Earth rotation limits in-body image stabilization to 6.3 stops (2020)
What “stops” mean and how CIPA ratings work
- “Stops” here are doublings/halvings of light at the sensor, via shutter time or aperture.
- “Stops of stabilization” are defined via a CIPA test: compare the slowest shutter giving an “acceptably sharp” image to the old 1/focal‑length rule.
- Several commenters note that real‑world performance beyond ~4 stops often falls short of CIPA numbers.
- Discussion emphasizes thinking in shutter speed (e.g., 1/25 vs 1/2000) rather than equating stops directly to aperture.
Why Earth’s rotation limits IBIS
- Modern IBIS uses gyroscopes that can sense Earth’s rotation.
- A gyro maintains orientation relative to inertial space, not Earth’s surface, so it “sees” Earth rotating under it (Foucault pendulum analogy).
- For terrestrial subjects, camera and subject rotate together with Earth; trying to cancel that rotation misaligns camera and subject.
- Earth’s revolution around the Sun and galactic motion also exist, but their angular rates are much smaller, so they’re not the practical limit here.
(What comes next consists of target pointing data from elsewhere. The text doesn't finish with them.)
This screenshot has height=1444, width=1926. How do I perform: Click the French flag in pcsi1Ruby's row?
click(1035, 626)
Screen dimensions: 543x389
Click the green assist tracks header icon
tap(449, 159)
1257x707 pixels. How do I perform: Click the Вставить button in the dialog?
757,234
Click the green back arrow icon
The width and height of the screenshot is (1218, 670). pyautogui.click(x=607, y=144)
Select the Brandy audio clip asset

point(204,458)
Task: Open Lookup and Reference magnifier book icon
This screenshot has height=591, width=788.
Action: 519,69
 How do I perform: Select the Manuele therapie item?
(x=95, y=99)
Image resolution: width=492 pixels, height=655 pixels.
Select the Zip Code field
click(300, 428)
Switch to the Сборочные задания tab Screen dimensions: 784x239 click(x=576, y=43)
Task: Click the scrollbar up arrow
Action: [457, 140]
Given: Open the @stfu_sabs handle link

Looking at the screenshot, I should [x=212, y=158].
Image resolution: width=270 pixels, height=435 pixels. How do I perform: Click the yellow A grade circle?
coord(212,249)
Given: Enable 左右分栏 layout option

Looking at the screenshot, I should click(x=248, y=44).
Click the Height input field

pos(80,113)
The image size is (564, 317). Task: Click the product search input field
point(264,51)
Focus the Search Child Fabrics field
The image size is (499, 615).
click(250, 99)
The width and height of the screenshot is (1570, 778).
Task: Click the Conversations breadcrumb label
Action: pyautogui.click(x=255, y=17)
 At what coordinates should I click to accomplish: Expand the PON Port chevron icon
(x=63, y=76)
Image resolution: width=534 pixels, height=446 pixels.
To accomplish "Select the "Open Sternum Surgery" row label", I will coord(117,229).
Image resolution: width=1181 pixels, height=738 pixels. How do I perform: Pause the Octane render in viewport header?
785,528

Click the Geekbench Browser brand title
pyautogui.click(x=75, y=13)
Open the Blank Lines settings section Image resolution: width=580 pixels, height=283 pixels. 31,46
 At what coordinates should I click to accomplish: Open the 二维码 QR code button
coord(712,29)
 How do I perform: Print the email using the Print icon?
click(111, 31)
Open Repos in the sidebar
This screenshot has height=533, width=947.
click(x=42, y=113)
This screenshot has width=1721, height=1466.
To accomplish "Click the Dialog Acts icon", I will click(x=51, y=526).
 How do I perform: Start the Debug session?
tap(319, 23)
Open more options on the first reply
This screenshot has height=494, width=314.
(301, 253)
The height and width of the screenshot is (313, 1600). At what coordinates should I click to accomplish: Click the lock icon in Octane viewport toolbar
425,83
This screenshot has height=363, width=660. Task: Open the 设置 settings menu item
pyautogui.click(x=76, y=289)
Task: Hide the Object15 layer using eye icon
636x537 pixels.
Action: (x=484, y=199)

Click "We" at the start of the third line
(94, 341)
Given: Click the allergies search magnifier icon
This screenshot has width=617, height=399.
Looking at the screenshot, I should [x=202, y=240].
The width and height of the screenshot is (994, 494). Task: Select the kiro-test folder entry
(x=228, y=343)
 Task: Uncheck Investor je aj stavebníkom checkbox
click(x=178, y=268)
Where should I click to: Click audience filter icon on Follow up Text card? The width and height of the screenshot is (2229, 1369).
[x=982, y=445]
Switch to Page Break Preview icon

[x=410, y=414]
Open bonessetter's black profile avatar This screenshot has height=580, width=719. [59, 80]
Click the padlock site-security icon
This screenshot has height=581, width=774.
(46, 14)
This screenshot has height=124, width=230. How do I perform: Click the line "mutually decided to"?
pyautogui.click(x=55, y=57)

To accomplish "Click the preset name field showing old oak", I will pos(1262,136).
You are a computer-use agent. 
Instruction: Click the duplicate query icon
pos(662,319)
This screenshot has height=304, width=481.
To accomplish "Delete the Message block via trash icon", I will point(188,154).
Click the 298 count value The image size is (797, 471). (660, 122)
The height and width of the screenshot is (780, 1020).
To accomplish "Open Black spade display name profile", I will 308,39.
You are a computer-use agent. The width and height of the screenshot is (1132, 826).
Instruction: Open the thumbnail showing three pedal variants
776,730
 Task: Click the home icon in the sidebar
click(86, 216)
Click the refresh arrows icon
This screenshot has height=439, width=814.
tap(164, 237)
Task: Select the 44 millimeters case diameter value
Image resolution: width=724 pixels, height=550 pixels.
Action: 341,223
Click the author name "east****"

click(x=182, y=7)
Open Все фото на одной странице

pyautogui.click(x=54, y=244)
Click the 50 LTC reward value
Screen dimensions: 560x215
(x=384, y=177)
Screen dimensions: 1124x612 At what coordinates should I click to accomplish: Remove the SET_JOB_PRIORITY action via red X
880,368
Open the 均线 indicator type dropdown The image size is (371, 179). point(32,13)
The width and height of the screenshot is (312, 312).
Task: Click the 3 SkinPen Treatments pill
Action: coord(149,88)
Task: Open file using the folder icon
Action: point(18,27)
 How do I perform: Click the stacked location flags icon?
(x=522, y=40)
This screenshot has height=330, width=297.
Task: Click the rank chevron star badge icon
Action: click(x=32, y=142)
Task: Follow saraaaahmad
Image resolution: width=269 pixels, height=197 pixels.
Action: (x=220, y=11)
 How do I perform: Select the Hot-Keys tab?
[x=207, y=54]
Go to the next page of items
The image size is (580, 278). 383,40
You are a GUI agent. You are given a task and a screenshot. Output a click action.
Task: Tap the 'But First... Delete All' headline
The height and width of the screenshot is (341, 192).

Proposed technical workarounds
- Ideas raised:
- Use GPS + compass + accelerometers + gyros (9‑DoF fusion) to estimate pointing and latitude and subtract Earth’s rotation.
- Infer Earth rotation from gyro data alone via gyro‑compassing, or by filtering specifically at the known rotation rate.
- Calibrate by having the camera sit still briefly and integrating gyro output.
- Software filtering: high‑pass vs low‑pass treatment of gyro signals to separate shake from Earth rotation.
- Others argue GPS is unnecessary or even useless for orientation; inertial sensors alone suffice.
- Several note cost/complexity: aircraft/submarine‑grade INS is expensive; consumer MEMS gyros are noisy and drift.
Astrophotography and mounts
- For stars, compensating Earth’s rotation is desirable; IBIS that “tracks the sky” is beneficial.
- Equatorial mounts and tracking tripods already solve this for long exposures, sometimes with secondary guide cameras.
- Some camera systems use sensor‑shift for star tracking when GPS is available.
Debate over limits and products
- Some suspect regulatory/export issues (e.g., ITAR, missile guidance concerns) as a practical cap on gyro quality in consumer cameras.
- Others counter that consumer IMUs have surpassed older aerospace mechanical systems and cost is the real driver.
- Commenters note manufacturers claiming 8+ stops (e.g., certain Nikon and OM System bodies), questioning how this reconciles with a ~6.3‑stop theoretical limit and suggesting test‑optimization “dieselgate”‑style scenarios or narrow conditions.